An item on the television news tonight confirmed what I had heard about ugly produce being sold in our upscale grocery stores now. By ugly the vendors mean non-conformist. oddly shaped, not jewel-like. I suppose it’s hard to package a bent mini-cucumber with others of dissimilar shape in one neat parcel. And bent peppers don’t stack well on a display counter. They all taste good, though. When I lived up north I used to buy produce at a greengrocers (to use an old expression) in Parry Sound where I went for tai chi class every Monday. I always bought crooked peppers and any others marked down after the weekend because I used to, and still do, grill and marinate peppers. I won’t pause now to describe my favourite use of them. I want to focus on another aspect of food.

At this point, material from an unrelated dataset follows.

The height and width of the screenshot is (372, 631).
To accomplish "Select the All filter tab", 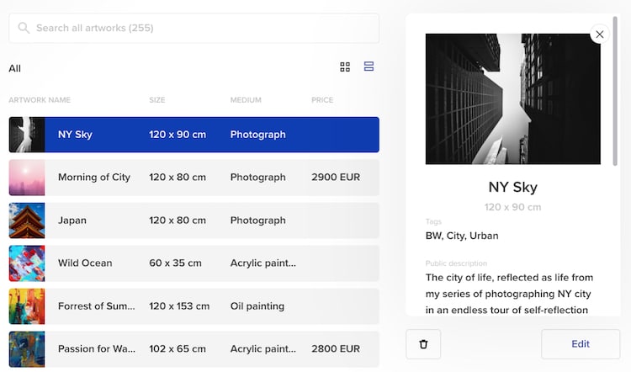I will pyautogui.click(x=15, y=68).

I read a report from Australia this morning about a restaurateur, a team from Noma, a Copenhagen restaurant famous for finding indigenous ingredients. They were foraging there for esoteric, edible goodies for a fresh (!) cuisine. Here’s some of the stuff they found: Neptune’s necklace (seaweed), finger lime (citrus flavour), mat-rush (looks like a leek), bunya nut (?), and a delicacy from a rain forest tree called the Atherton oak. Somehow I feel these might be expensive to acquire and with a taste rather difficult to develop.
Isn’t the world funny? We are resolved to save the planet and money by using perfectly good food that is thrown into landfill or dumpsters (same thing) while food explorers are seeking new taste sensations- at great expense. Perhaps, though, when other familiar food disappears, we will be happy to have bunya nuts.